With those layering system in mind, I decided to increase the granularity up to table-level. Knowing which table is extracted and which table the data is loaded into is easy. All tasks in DAG are instantiated with all sorts of parameters and via those params I have access to the transformation query and the destination table. The transformation query contains reference to the input table names, so by parsing it we have list of the input tables. As long as we have input and output (destination) tables, generating lineage is possible.
However, I want to highlight an issue that I stumbled upon during integrating parser to extract list of input tables in a query. Due to the complexity of the query and highly reliant on temporary query (CTE) created using WITH clause, the parser somehow failed to find the correct tables used as inputs. It either detected a CTE as a table, which is not, or it just failed and returned nothing. I’ve tried with several different open-source query parser I can get my hands on, but they all failed to do the thing that they’re built to do. I was certainly frustrated that time, but having no other options I did what an average software developer will do; jump into the code and do it myself. It was my first time learning and working on a parser, luckily it only took me like one work-week to make my code working. But just for reference, if you’re planning to parse SQL query to get the list of input tables then be prepared to pour extra work to make it work properly.

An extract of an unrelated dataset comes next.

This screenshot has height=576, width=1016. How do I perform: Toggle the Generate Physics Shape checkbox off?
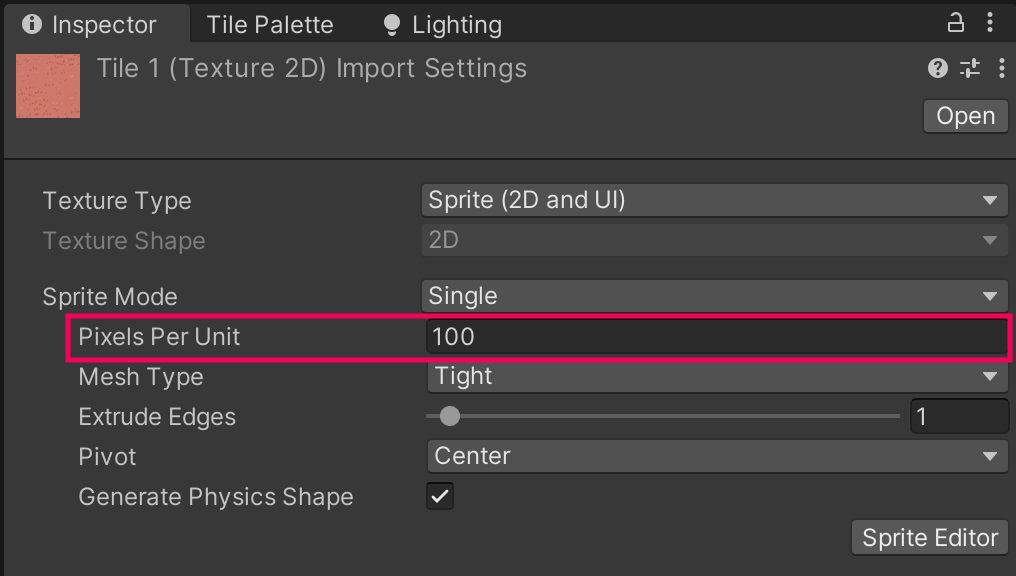[x=439, y=496]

One problem arises because Blibli’s operational system uses several different databases. This creates several transformation pathways, all of which I’ll have to be able to handle as well. So to solve this issue I’m abstracting the transformation parser to support different mechanism. By doing abstraction, I’m also making it easier to update and maintain the parser in case there is new database or new transformation method.
Another issue that I found after developing the lineage is the timeliness of it. Currently, lineage is extracted twice every week, the day after the deployment day. However in the near future, the deployment of DE will be done possibly every day of the week, depending on the requirements. This creates a problem of stale metadata because the ETL is updated while the lineage is not.
For the future of data lineage, I think it’s a good idea to change the mechanism to enable near-realtime lineage update as soon as the data pipeline is updated. Also, as currently lineage is only stored as a table and not visualized it’s a bit inconvenient for the users. In the future, it’s better to show as a diagram to provide easier access and better understanding for the users.
Conclusion
Overall, the currently available open-source lineage ecosystem are still immature. Even if some tools have been developed for years, like Atlas for example, the lack of support for databases is a huge drawback. Hopefully, we’ll have a better tools for lineage in the future.
As for the developers, several implementation challenges can be solved by setting a clear goals and scope. The timeliness and ease-of-use should also be one of the utmost focus during the development. Keeping the lineage updated is important especially in an environment that evolves rapidly. The ease-of-use is crucial for better usage and understanding of the metadata by its users.
References
[1] Cui, Y., Widom, J., & Wiener, J. (1997). Tracing the lineage of view data in a data warehousing environment. Stanford InfoLab.
[2] Ikeda, R., & Widom, J. (2009). Data lineage: A survey. Stanford InfoLab.